The contributions of our work are as follows:

We introduce scene complexity and analyze the relationship between remote sensing scenes of different complexity and the scale and hierarchy of feature learning in CNNs.
We propose a scene complexity measure that integrates scene search difficulty and scene memorability. Besides, we construct the first scene complexity dataset in remote sensing.
We design a scene complexity prediction framework to adapt different complexity data to the network depth and scale, which effectively improves the downstream model’s recognition accuracy and reduces the number of parameters.
We visualized and analyzed the relationship between semantic concept representation and model feature learning for scenes of different complexity, showing that complex scenes rely on learning multi-object features jointly to support semantic representation.

2. Materials and Methods

2.1. The Scene Complexity Dataset Construction

The quality of the training dataset is an important factor that impacts the performance of a model [34]. Considering the nature of scene complexity, we select 22 categories of scenes, whose complexity is more distinguishable, from the AID dataset [30] as our basic dataset because of its applicable characteristics. The dataset contains 360 samples per class; each sample is a 600 × 600 pixels RGB image with a spatial resolution ranged from 1 to 8m. Note that to balance the image size with the hardware limits, we resize the original images to 256 × 256 pixels in the experiments.
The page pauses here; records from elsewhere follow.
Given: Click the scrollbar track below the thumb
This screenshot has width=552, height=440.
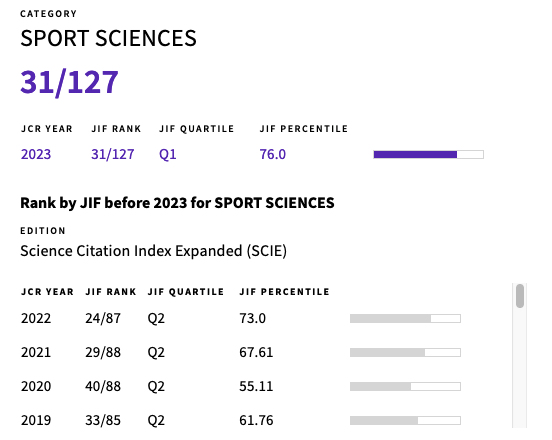Looking at the screenshot, I should pyautogui.click(x=520, y=368).
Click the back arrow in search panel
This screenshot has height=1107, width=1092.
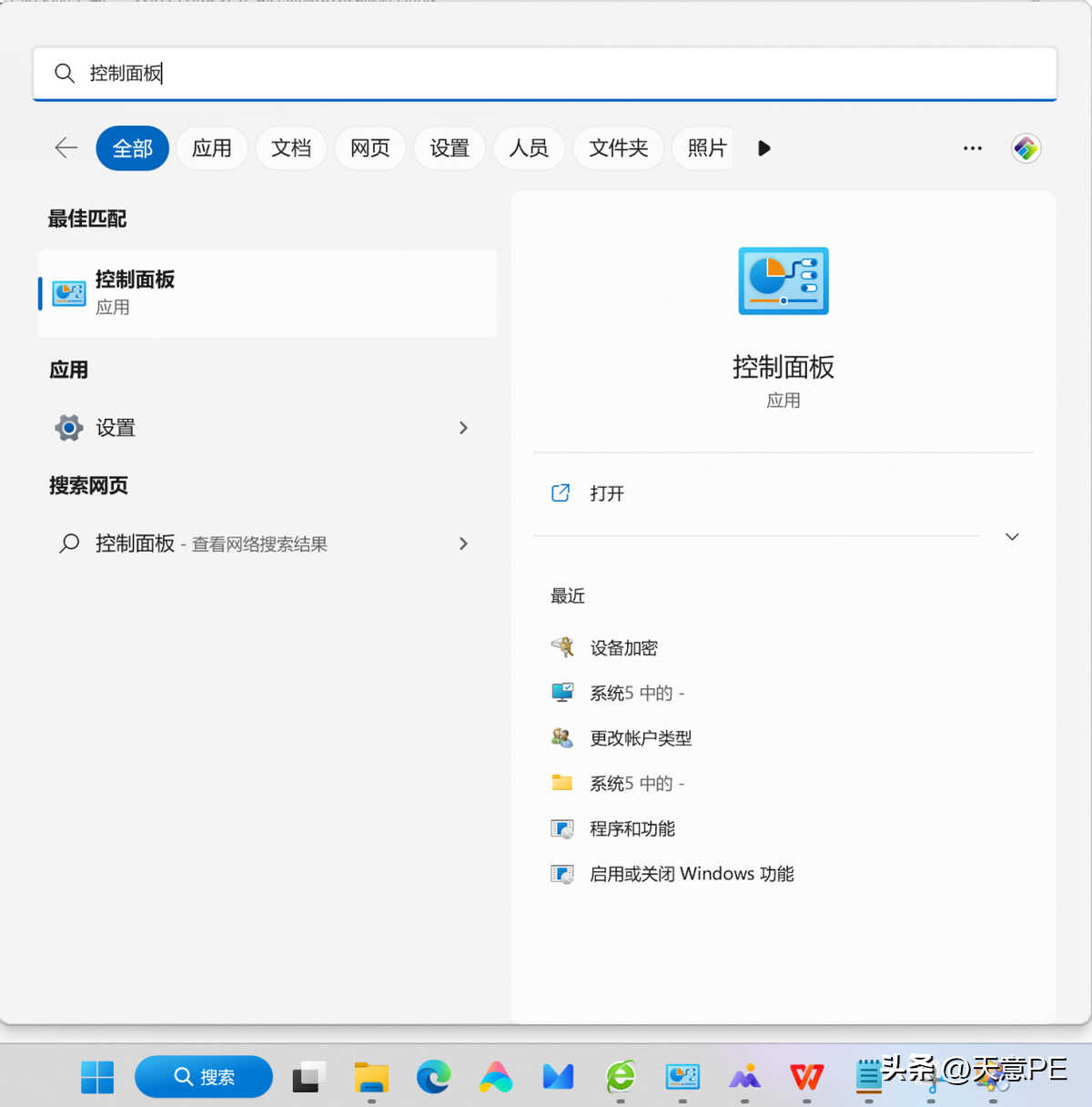tap(66, 147)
Evaluating the degree of the images is central to building our dataset. Referring to how humans understand diverse complex scenes, the more complicated a scene is, the more difficult it is to search for objects that belong to the scene, and memorizing it is even more difficult. Based on this cognitive phenomenon, we addressed the problem by measuring how memorable an image is and how easily it can be searched. We refer to [27] that characterized the consistency of an image memory across various observers and time delays. To measure image memorability, we asked volunteers to view a sequence of images. During the process, they would scan each image for 1 s and have 1.4 s rest. Once they recognized an image they had seen before, they would report the image. We shuffled images and asked volunteers to rest before the next sequence (we set a time of 12 s for the sequence) to avoid exhaustion (the procedure is shown in Figure 2). We asked volunteers to repeatedly view the images and then recognize them and rank them according to the length of repeated sessions required to recognize them. The longer the repeated session, the higher the memorability score. The pictures were then scored for memorability (from 1 to 10) based on the repeated session times. Moreover, the scores were normalized to 0 to 1.
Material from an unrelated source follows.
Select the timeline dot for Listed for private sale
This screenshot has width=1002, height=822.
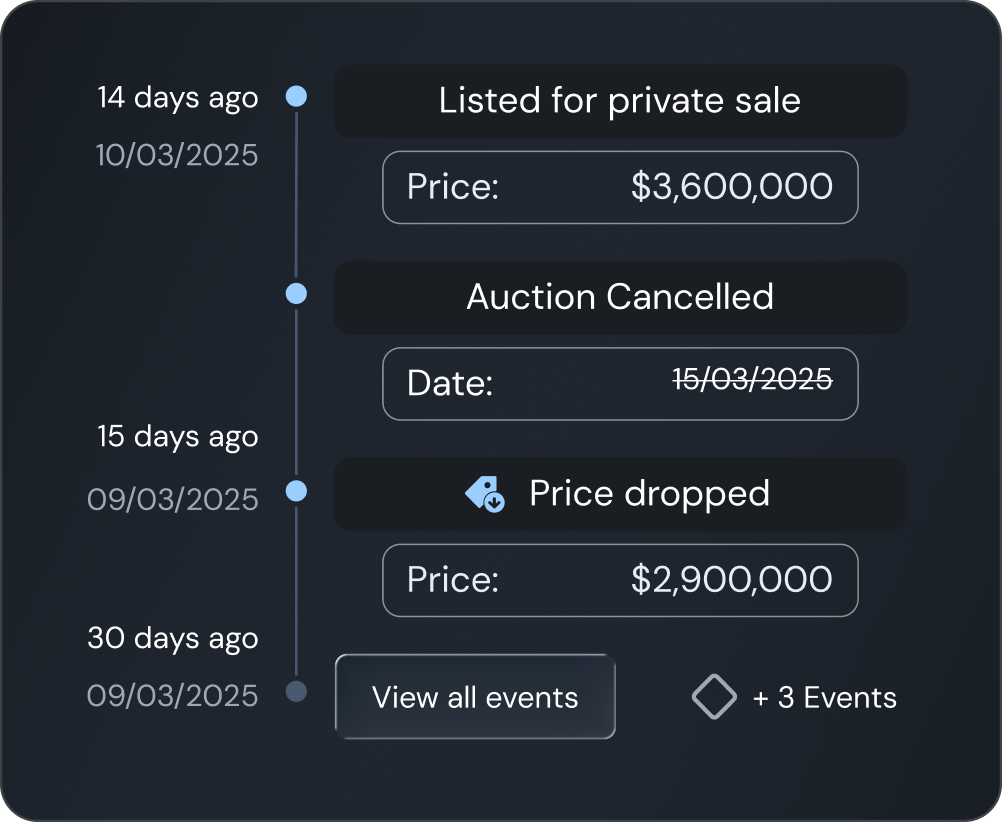[x=296, y=95]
Similar to [28], we tested the human response time during the visual search task and converted it into difficulty scores. We invited volunteers to select 10 to 15 samples randomly and asked them to execute the following visual tasks:

Given an image they were required to answer “yes” or “no” to a question about whether there was a particular object class in the image or point to a location when asked to locate a randomly selected object in the image, for example,” Is there an airplane?” or “Where is the house?”;
The response time to correctly answer the questions about the image was recorded;
For each image, the average response time for the two types of question, across all the volunteers, was calculated;
The sum of the search difficulty score and the memorability score is used as the scene complexity score of an image (Figure 3).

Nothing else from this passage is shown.